Titled “What Just Happened? Making Sense of the 2016 Election,” the talk featured reporters from The Washington Post, The New Yorker and Snapchat addressing the question of how Donald Trump won the election and how so many news readers—and writers—were blindsided by his victory.
Phil Bennett, Eugene C. Patterson Professor of the Practice of Public Policy Studies and Journalism moderated the discussion. Bennett is former Managing Editor of the Washington Post.
Peter Hamby, Head of News at Snapchat, said that many journalists live in a media echo chamber, making it difficult to realize that voters may not care about the things the media deemed important.
“The reason a lot of people don’t watch, appreciate, or respect the news is because you turn it on and it’s either irrelevant or not about the issues,” he said. “There’s never been access to more information than there is now. The problem is, the conversation on TV and on Twitter was about Donald Trump, Jr. tweeting a picture of Skittles.”
He also argued that television media outlets played a role in Trump’s rise, eschewing many of the norms that govern political coverage.
“As a former TV guy, TV was complicit and deeply guilty and made serious, grievous errors in putting Trump on TV without appropriate checks and questions,” he said. “They agreed to things they’d have never agreed to in previous campaigns.”

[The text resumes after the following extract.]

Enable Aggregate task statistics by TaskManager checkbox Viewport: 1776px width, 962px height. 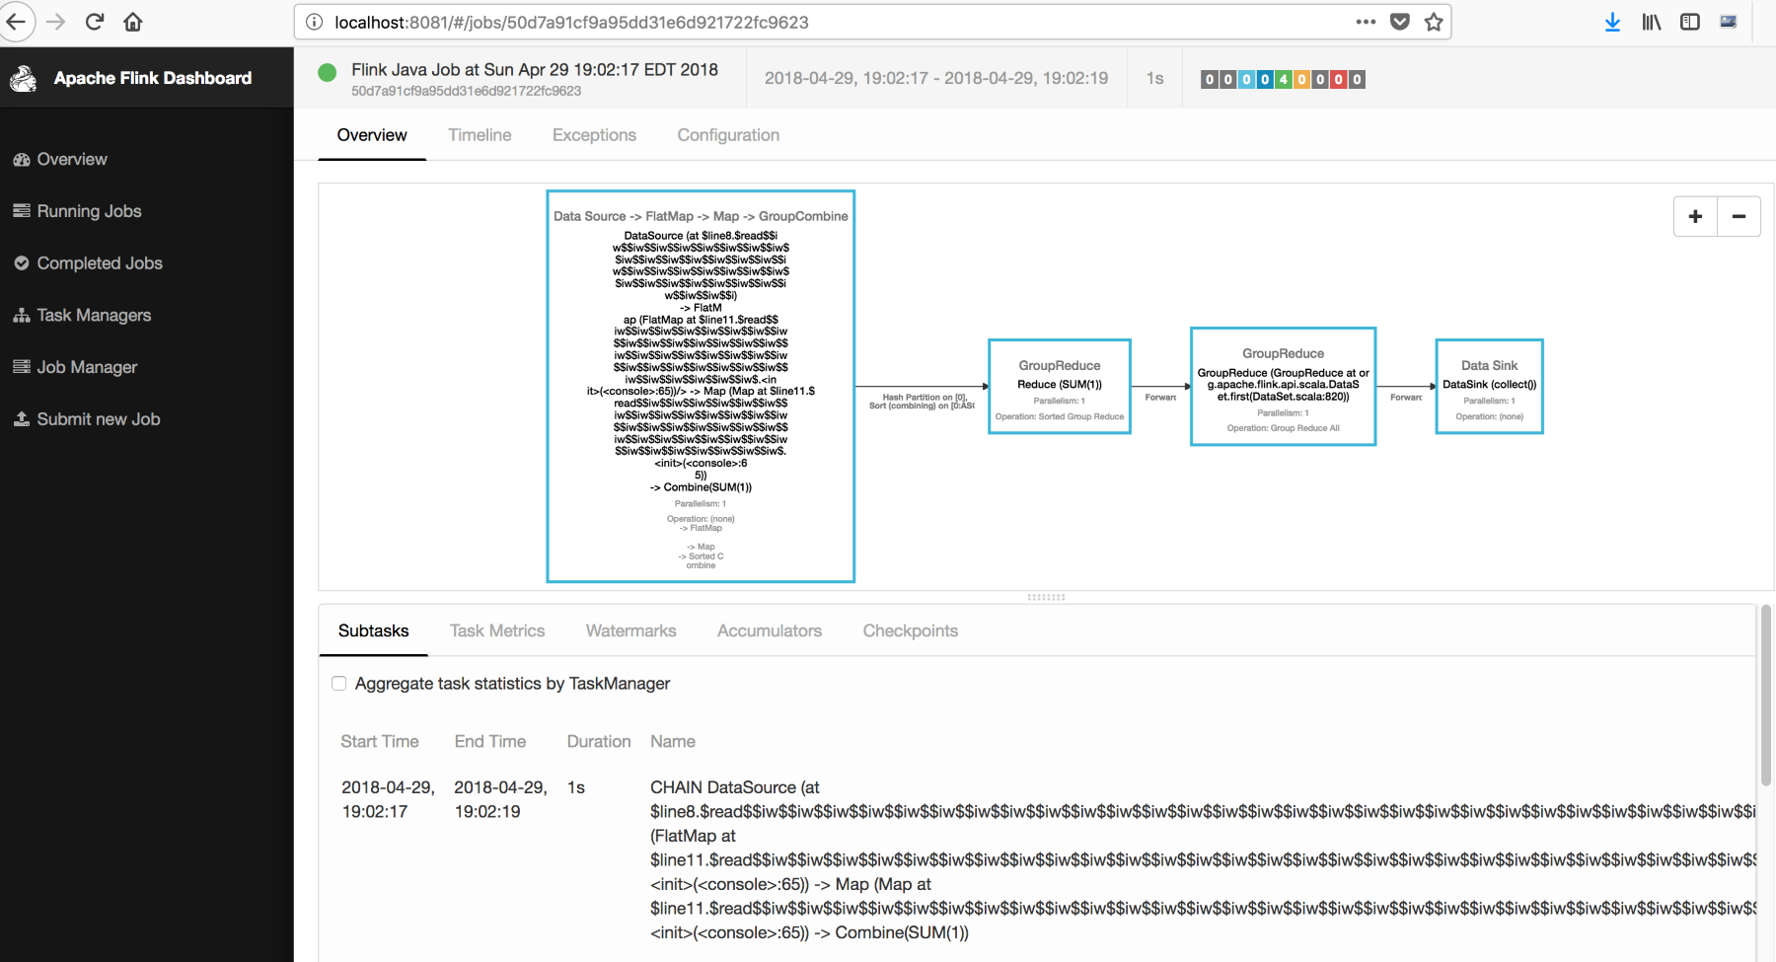(x=339, y=684)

Citing a February comment from CBS Chairman Les Moonves that Donald Trump’s candidacy “may not be good for America, but it’s good for CBS,” Hamby claimed that the economic realities of journalism drove television news outlets to act in ways that benefitted their ratings.
Hamby said that while television was hugely influential in the election, executives have yet to come to terms with how new technologies have shaped political conversation.
“They no longer control the flow of information,” he said. “Conversations about the race were happening so far away: in subreddits, on Facebook, on Twitter, on GroupMe. They were happening in ways that we don’t comprehend because we’re on Twitter everyday and watching the same shows.”
Karen Tumulty, a national political correspondent for The Washington Post, also spoke about this disconnect.
She said that because no one had seen anything like Trump’s candidacy before, people didn’t know what to make of it.
“It seemed like every week he’d say or do something that would have been fatal,” she said. “Even the other 16 Republicans who were running for president thought he would implode at some point.”
One of Trump’s potential fatal missteps was the October release of a 2005 audio tape in which Trump could be heard making lewd comments about women.
David Fahrenthold, the Washington Post reporter who broke the Access Hollywood story, spoke about the process of uncovering and vetting the news.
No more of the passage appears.